Where the line with "The width and height of the screenshot is (1182, 541)." appears below, start writing out lines exactly, and finish with the line with "You are a computer-use agent.", which is included; write out nothing else.

*Data in this exercise:*
********
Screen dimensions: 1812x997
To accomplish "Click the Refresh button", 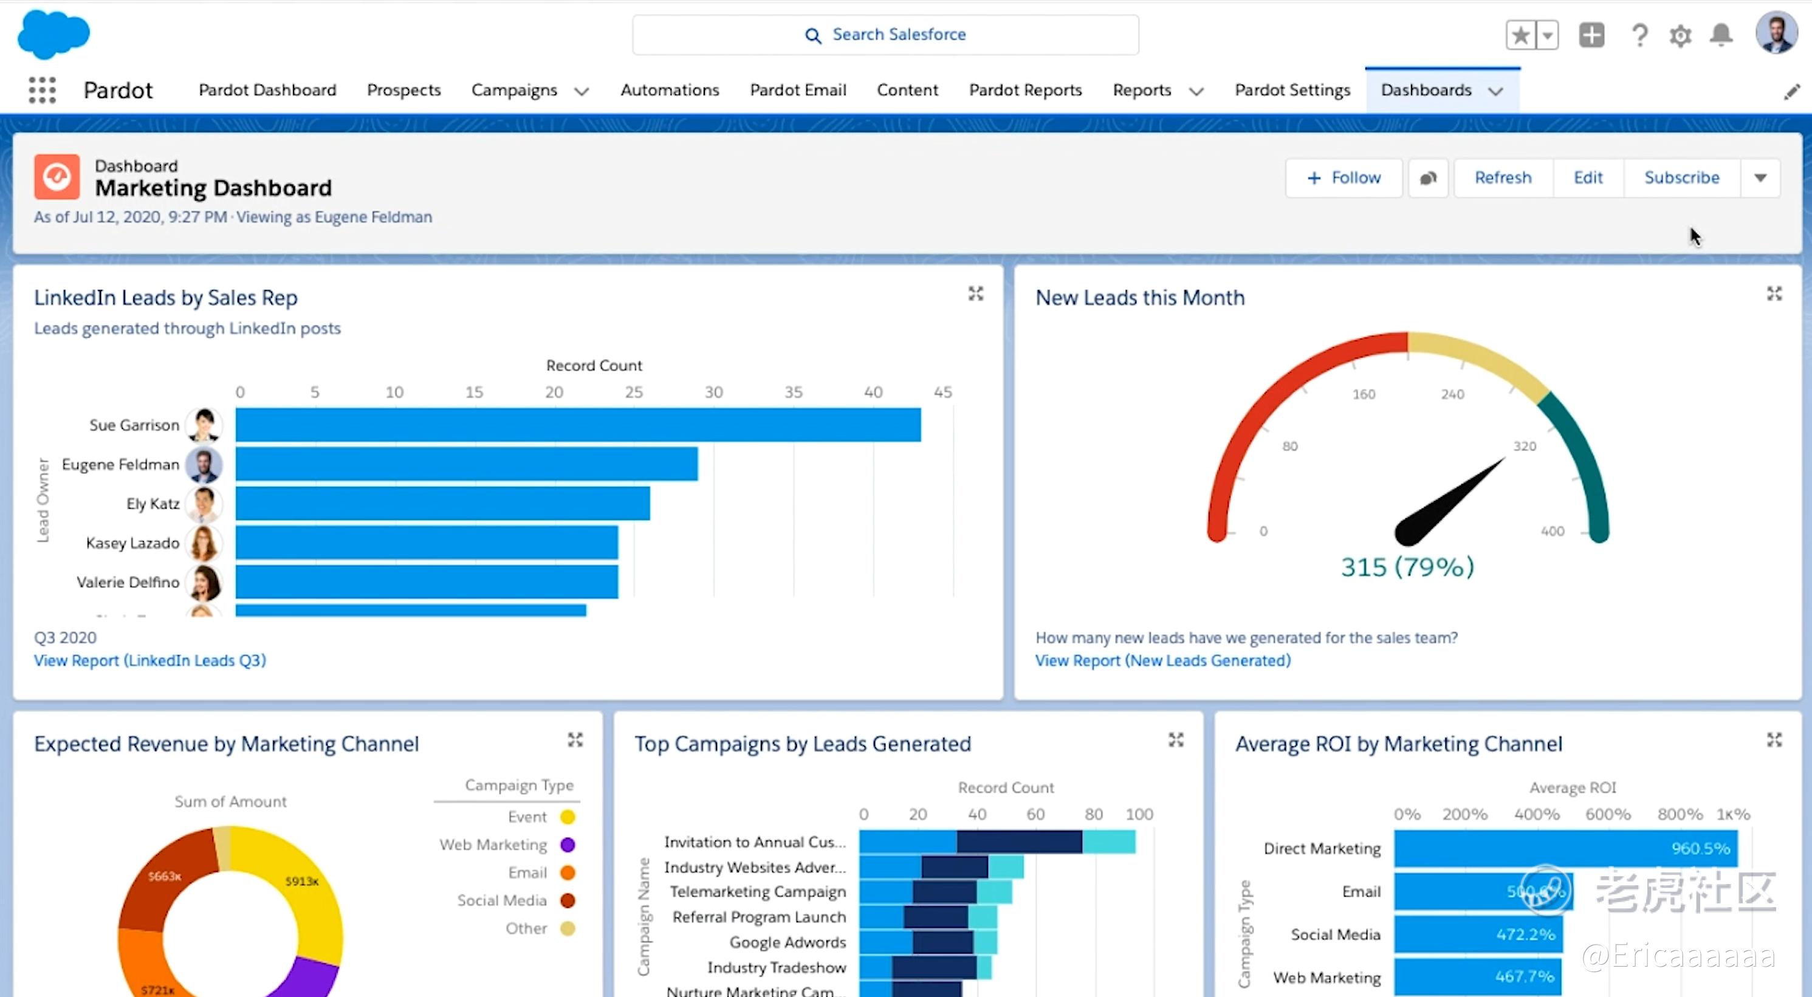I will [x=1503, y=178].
********
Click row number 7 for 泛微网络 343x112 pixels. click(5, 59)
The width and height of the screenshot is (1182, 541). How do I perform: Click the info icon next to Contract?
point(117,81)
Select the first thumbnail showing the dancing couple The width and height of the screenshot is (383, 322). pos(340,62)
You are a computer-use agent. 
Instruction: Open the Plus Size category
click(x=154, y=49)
********
*Answer space:*
The width and height of the screenshot is (1182, 541). How do I perform: Click the info icon next to Contract?
point(117,81)
Select the first thumbnail showing the dancing couple The width and height of the screenshot is (383, 322). pos(340,62)
You are a computer-use agent. 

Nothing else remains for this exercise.